Close

Ricardo Bofill

Architecte

Il habite à Sant Just Desvern, où il a aussi son atelier d’architecture. La maison, les bureaux et les salles de l’atelier composent l’ensemble réhabilité de l’ancienne usine de ciment Sanson, où se conservent les silos et la cheminée –la plus grande de l’Europe dans les années 60- où il a aussi bâti l’immeuble Walden 7. L’acte de présentation des Xèmes Journées se fait dans une salle de l’atelier.

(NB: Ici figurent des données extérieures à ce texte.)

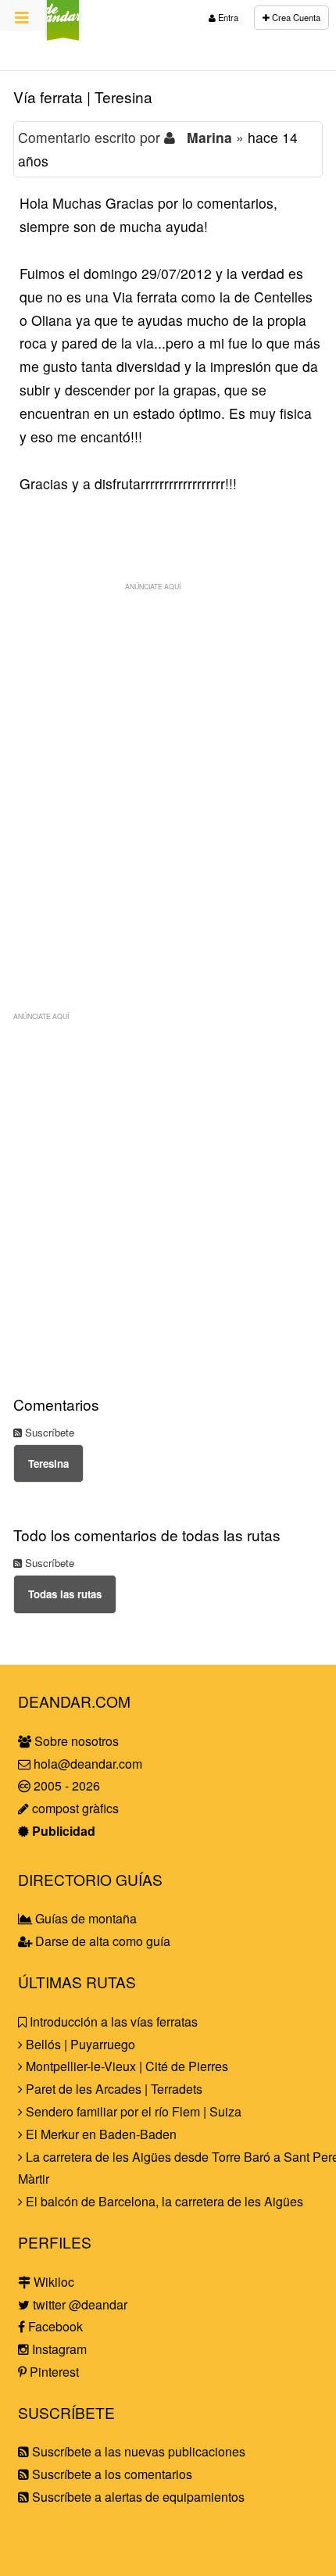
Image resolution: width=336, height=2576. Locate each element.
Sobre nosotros (75, 1741)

Diplômé d’architecture à l’École de Barcelone et l’École de Genève.

Soucieux d’aborder la complexité de la pratique architecturale, il s’entoure dès 1963 d’ingénieurs, d’urbanistes,  de sociologues, d’écrivains, de directeurs de ciné et de philosophes de talent. Cette équipe jeune et multidisciplinaire constitue l’atelier aujourd’hui connu sous le nom de Taller de Arquitectura.

Dans l’œuvre de Bofill, l’Histoire a été un manifeste constant. Outre un effort permanent d’analyse et d’interprétation de la culture et de l’architecture du passé, elle témoigne d’un vif intérêt pour les nouvelles tendances, d’un engagement dans les mouvements sociaux de l’époque et d’une quête de propositions alternatives pour répondre aux problèmes contemporains. Empreint de la stimulation de Ricardo Bofill, de sa conception de la vie et de sa vitalité inépuisable, le Taller de Arquitecturaa connu une série de changements théoriques et pratiques étroitement liés aux transformations sociopolitiques des dernières décennies du xxe siècle.

Au début de sa carrière, Bofill récupère les éléments artisanaux caractéristiques de l’architecture catalane traditionnelle. Plus tard, il commence à aborder les problèmes de planification urbaine à l’échelle locale dans le contexte politique et social de l’Espagne. Le besoin de se confronter à des projets de plus grande envergure amène l’équipe de Bofill à concevoir une méthodologie reposant sur la formation géométrique des éléments dans l’espace. Cette théorie, développée dans le projet « La Ciutat en l’Espai » (La ville dans l’espace), a été appliquée à la construction du bâtiment Walden 7.

Intéressé par les problèmes urbains des pays en voie de développement, Bofill transfert une partie de son équipe en Algérie, pour travailler aux côtés du gouvernement sur des projets de planification urbaine et de logement social. Ce travail culmine deux ans plus tard avec la construction du village agricole Houari Boumediene au Sud-est du pays.

En 1971, une équipe supplémentaire est constituée à Paris pour répondre à la commande de plusieurs projets dans le cadre des nouvelles villes françaises. Bofill introduit alors dans ses propositions des éléments symboliques directement liés à l’architecture monumentale française. La Petite Cathédrale et la Maison d’Abraxas sont des exemples de ces monuments habités.

À partir de1979, les activités du Taller de Arquitectura se centrent sur la France, avec la construction simultanée de quatre projets : Les Arcades du Lac et Le Viaduc, à Saint-Quentin-en-Yvelines ; Les Espaces d’Abraxas, à Marne-la-Vallée ;Les Échelles du Baroque, dans le xive arrondissement de Paris ; et Antigone à Montpellier.

Dans les années 80, les études de Bofill sur le recours à des unités en béton préfabriqué contribuent à réaffirmer la validité des formes classiques et de la géométrie dans l’architecture contemporaine. L’introduction du verre et de l’aluminium dans les années 90 marque l’aboutissement d’une démarche centrée sur l’étude et la recherche des formes et des matériaux.

En 2000, Bofill réunit l’ensemble de ses activités en Espagne à son siège, situé dans une ancienne usine de ciment à Sant Just Desvern. Le Taller de Arquitectura de Bofill préserve l’esprit et la philosophie qui animaient l’équipe au début des années 60 dans la réalisation de projets internationaux à l’échelle urbaine, contribuant ainsi à un nouvel « urbanisme intégré ». Des projets comme la Place de l’Europe au Luxembourg, le prolongement du Paseo de la Castellana à Madrid, la Central Artery à Boston, des infrastructures de transport comme la Terminal 1 de l’aéroport de Barcelone, des équipements culturels, sportifs et commerciaux en Europe, aux États-Unis et en Asie ; des bâtiments de logements sociaux et de luxe, de Dakar à Stockholm en passant par Pékin et Paris ; des bâtiments de bureaux et d’importantes compagnies américaines, françaises, espagnoles…

La renommée internationale de Ricardo Bofill repose sur sa capacité à concevoir et à réaliser des projets dans les contextes et les pays les plus divers. Ses œuvres témoignent d’un talent particulier pour travailler en harmonie avec les cultures locales, en combinant savoir-faire et expérience globale.